IBM 150 Manual De Usuario

Descargar
Página de 286
56
 
RS/6000 43P 7043 Models 150 and 260 Handbook
3.1.2  Reliability, Availability, and Serviceability (RAS)
Following are the features that provide the IBM RS/6000 Model 150 reliability, 
availability, and serviceability.
3.1.2.1  Reliability, Fault Tolerance, and Data Integrity
The reliability of the Model 150 system starts with reliable components, 
devices, and subsystems. During the design and the development process, 
subsystems go through rigorous verification and integration testing 
processes. During system manufacturing, systems go through a testing 
process to ensure the highest product quality level.
The Model 150 system memory offers ECC (Error-Checking and Correcting) 
fault-tolerant features. ECC corrects environment-induced single-bit 
intermittent memory failures. As well as single hard failures. With ECC, the 
majority of memory failures will not impact system operation. ECC also 
provides double-bit memory error detection which protects data integrity in 
the event of the double-bit memory failures. The system bus and PCI buses 
are designed with parity error detection. 

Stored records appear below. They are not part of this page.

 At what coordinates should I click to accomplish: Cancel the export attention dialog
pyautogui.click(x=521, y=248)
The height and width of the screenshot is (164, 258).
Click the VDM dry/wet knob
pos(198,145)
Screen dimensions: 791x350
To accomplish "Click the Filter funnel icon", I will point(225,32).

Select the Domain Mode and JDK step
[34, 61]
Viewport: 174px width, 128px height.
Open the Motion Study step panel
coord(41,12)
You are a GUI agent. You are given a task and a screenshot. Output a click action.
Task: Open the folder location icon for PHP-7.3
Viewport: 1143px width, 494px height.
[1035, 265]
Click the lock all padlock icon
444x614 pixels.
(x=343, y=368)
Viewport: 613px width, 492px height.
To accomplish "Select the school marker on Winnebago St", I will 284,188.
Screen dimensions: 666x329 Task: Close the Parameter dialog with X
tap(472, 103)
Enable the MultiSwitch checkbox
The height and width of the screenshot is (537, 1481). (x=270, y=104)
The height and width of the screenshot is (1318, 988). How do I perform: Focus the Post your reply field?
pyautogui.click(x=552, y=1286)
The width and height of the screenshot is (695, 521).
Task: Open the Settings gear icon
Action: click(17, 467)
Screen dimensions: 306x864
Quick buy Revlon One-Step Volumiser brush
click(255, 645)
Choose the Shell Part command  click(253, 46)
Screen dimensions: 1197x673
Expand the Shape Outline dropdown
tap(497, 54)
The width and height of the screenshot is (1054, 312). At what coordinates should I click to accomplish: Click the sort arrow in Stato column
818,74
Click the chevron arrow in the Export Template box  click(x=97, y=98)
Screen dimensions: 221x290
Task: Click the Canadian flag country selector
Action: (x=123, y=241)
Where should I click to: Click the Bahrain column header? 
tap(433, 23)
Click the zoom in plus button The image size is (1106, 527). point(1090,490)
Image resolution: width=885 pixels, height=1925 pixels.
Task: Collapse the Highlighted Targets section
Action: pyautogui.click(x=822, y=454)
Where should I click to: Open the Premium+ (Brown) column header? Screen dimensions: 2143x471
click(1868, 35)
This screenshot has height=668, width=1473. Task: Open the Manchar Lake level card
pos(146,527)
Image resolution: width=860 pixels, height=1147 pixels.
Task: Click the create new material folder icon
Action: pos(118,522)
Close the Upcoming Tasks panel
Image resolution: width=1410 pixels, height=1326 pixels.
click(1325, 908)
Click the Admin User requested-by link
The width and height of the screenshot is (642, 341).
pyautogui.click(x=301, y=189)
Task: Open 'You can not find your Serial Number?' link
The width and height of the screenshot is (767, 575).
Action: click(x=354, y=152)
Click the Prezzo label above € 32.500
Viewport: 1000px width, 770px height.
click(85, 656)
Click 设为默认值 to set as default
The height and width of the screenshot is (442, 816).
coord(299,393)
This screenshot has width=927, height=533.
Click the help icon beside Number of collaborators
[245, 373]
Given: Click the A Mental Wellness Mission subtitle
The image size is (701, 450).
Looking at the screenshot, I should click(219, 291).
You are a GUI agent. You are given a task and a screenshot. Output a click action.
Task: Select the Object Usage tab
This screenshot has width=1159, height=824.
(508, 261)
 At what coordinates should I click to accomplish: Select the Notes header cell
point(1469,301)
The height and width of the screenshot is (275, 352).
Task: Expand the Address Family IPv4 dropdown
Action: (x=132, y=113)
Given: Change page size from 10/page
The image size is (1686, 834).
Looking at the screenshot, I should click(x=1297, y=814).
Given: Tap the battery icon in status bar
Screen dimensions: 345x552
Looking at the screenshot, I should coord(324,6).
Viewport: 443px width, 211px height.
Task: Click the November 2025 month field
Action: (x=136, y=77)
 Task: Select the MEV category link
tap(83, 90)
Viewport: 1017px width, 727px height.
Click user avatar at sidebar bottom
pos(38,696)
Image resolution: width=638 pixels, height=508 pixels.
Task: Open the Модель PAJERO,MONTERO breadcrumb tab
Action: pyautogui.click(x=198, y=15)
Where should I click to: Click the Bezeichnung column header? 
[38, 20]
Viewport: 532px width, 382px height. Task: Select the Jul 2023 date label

Disk mirroring and disk controller duplexing capability are provided by the AIX 
operating system. 
The journaled file system (JFS) of AIX operating system maintains file system 
consistency and prevents data loss when the system is abnormally halted 
due to a power failures.
An available RAID hardware feature external to the system provides data 
integrity and fault tolerance in the event of the disk failure.
3.1.2.2  Fault Monitoring Functions
Following are the functions used to monitor faults during the boot process.
  • POST (Power-on-Self Test) that checks the processor, L2 cache, memory 
and associated hardware that are required for proper booting of the 
operating system every time the system is powered on. If a non-critical 
error is detected, or if the error(s) occur in the resources that can be 
removed from the system configuration, the booting process will proceed 
to completion. The error(s) are logged in the system Non Volatile RAM.
  • Disk drive fault tracking is a facility that can alert the system administrator 
of an impending disk failure before it impacts customer operation.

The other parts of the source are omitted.